Nas entrevistas, a monotonia das aulas é apontada como um elemento complicador para alunos com TDAH. Paulo diz que sempre teve dificuldades escolares, principalmente, até a quarta série do Ensino Fundamental. A recusa em fazer atividades pouco interessantes causava-lhe problemas. Tânia diz que não conseguia ficar quieta na sala e que nunca prestou muita atenção às aulas. Cláudia acredita que apresentou poucos sintomas do TDAH nas primeiras séries escolares porque as aulas eram dinâmicas. Outra explicação dada por ela é que até o início do segundo ciclo do Ensino Fundamental fazia uso de medicação. É provável que, também por isso, só tenha percebido obstáculos à aprendizagem após essa fase da escolaridade, quando abandonou o tratamento medicamentoso. Para Barkley (2002), durante atividades realizadas em grupo, a atenção dos alunos "pode ser melhorada com um estilo de aula mais entusiasmado, breve e que permita a participação ativa da criança" (p. 244). Segundo o autor, freqüentemente, alunos com TDAH têm notas menores nas avaliações e apresentam mais repetências de série, por não conseguirem fazer o mesmo trabalho escolar que outros alunos sem TDAH fazem. Na nossa pesquisa, Cláudia ressalta que sentia mais dificuldades nas avaliações do que durante as aulas. Em seguida, ela explica que o problema era a determinação de um tempo para a resolução dos exercícios de uma prova. O medo de não conseguir terminar a avaliação no tempo previsto, aliado à confusão que fazia com os conteúdos estudados, contribuía para os erros. Sandra recorda-se de que a partir da primeira série do Ensino Fundamental passou a ter problemas relacionados ao medo de ser avaliada.
Tânia critica o tipo de escola em que estudou e aponta que o estilo pedagógico adotado pelo professor pode dificultar a sua compreensão sobre a inquietude de alguns alunos. Tonelotto (2003) explica que um aspecto que contribui para as dificuldades experimentadas por crianças com TDAH é a expectativa de que elas correspondam "a contento a um ambiente escolar que por si só é muito exigente" (p. 209). Já Aquino (2003) argumenta que se a indisciplina denuncia uma recusa "a um tipo de vinculação inócua ou obsoleta entre os pares escolares" (p. 51), ela seria um indício de tentativa de participação democrática.
"Eu era muito teimoso, bocudo, briguento. (...) Fui expulso na quarta série (...)" (Paulo). A convivência problemática aparece como um grande perturbador na vida dos participantes desta pesquisa. Segundo Paulo e Sandra, a agressividade era uma das reclamações que seus pais mais ouviam de seus professores. Thaís conta que agiu com agressividade física contra uma professora, ao se sentir obrigada a fazer algo com que não concordava. Conforme já abordado na introdução deste trabalho, isso corrobora o argumento de Barkley (2002), que coloca a inabilidade de inibir o comportamento como questão fundamental do TDAH.
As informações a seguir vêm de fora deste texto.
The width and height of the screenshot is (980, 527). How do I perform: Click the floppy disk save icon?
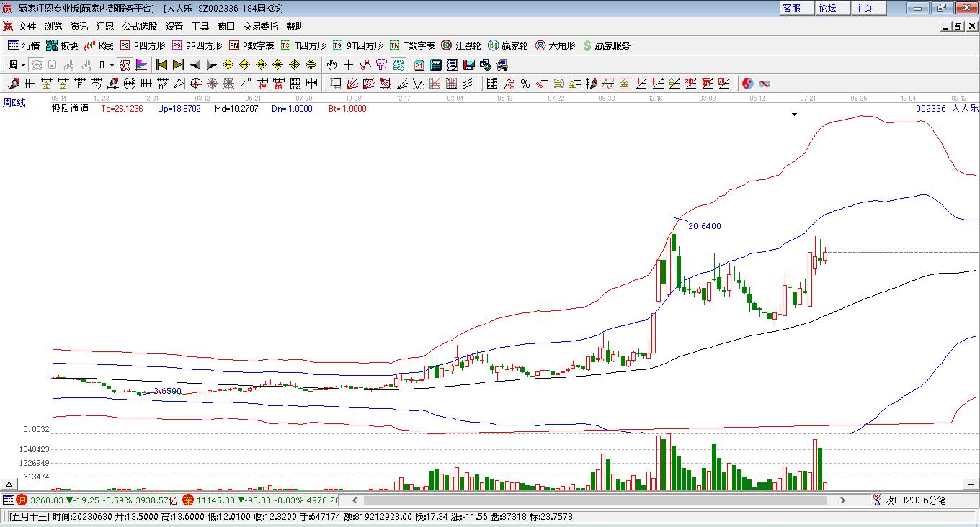coord(469,65)
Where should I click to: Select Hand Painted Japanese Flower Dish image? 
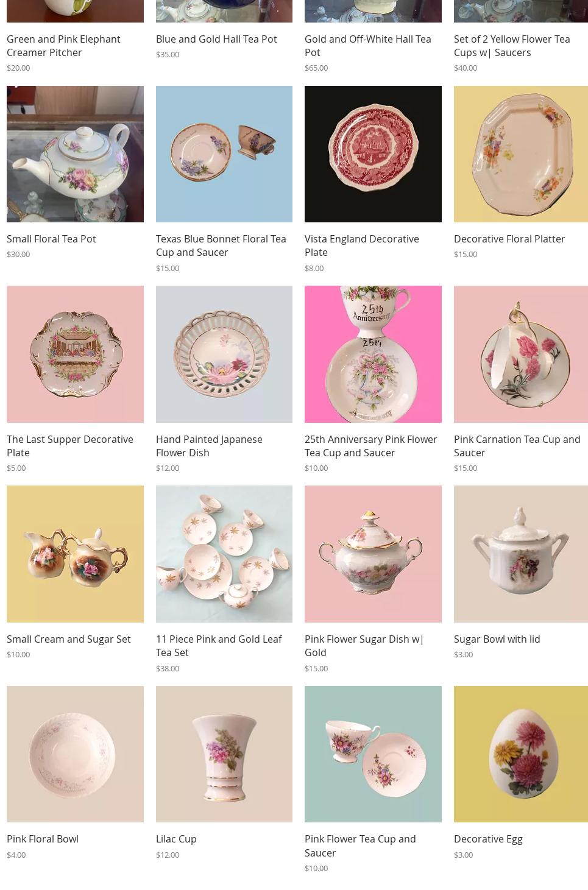click(x=224, y=354)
Segundo O'Connell (1996), os problemas relacionados à socialização são os mais comuns em crianças desatentas. Então, cuidar dos aspectos afetivos e emocionais é fundamental para que a aprendizagem seja significativa. Sandra revela a validade de ser estabelecida uma boa relação entre o professor e os alunos: "O que 'pega' é o professor. Não 'pega' a matéria. Se eu gosto do professor, eu vou; se eu não gosto, já era".
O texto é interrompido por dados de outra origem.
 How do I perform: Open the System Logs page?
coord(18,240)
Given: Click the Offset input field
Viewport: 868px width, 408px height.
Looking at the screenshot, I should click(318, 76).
Durante anos, o autoconhecimento de cada entrevistado tinha sido marcado pelas dificuldades escolares, tanto no que diz respeito ao desempenho nos estudos quanto ao convívio com outros alunos. Talvez por isso, alguns revelam que se tornavam cada vez mais introvertidos e afastavam-se do convívio social, até poucos anos atrás. Para Tonelotto (2002), a percepção que os alunos têm de si pode interferir na aprendizagem. A hiperatividade, segundo Villar e Polaino-Lorente (1994), é associada à auto-estima negativa, por causa da falta de adaptação social. A auto-estima é negativa quando há grande discrepância entre o que se gostaria de ser e aquilo que se pensa que é; a auto-estima é positiva quando a discrepância é pequena. Isso pode ser comprovado também na pesquisa: "(...) eu sempre me vi diferente. Tanto que eu tive depressão por me achar diferente" (Tânia). A entrevistada acredita que se o problema tivesse sido descoberto antes, ela não teria passado por tanto sofrimento.
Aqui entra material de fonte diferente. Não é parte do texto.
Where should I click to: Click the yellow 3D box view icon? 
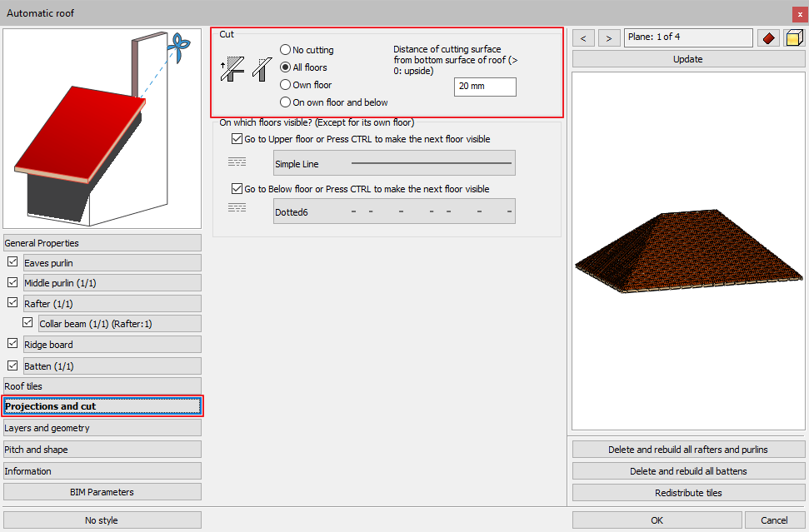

Eram reais as dificuldades de aprendizagem encontradas por Cláudia, Paulo, Sandra, Tânia e Thaís, mas não por falta de capacidade para aprender. A inquietação e o tempo reduzido de concentração durante as atividades faziam com que eles apreendessem apenas parte do que era ensinado pelos professores. "Eu ia mal na escola, tinha medo de que a professora visse a minha prova para falar que eu tinha errado, porque eu realmente não conseguia prestar atenção na aula" (Sandra). As conseqüências eram poucas anotações no caderno e notas baixas. Os rótulos alusivos ao fracasso escolar, por parte dos colegas, foram inevitáveis: "Ah! A Sandra é burra. "Acreditar no fracasso foi o próximo passo" Isso me detonava. (...) Aí eu já desisti de tudo" (Sandra). Esse processo de configuração do fracasso escolar é confirmado por Pisecco, Wristers, Swank, Silva & Baker (2001), que atribui aos problemas comportamentais e de desempenho acadêmico o fato de escolares desatentos terem uma avaliação bastante negativa de si mesmos e, posteriormente, este aspecto ficar consolidado na adolescência.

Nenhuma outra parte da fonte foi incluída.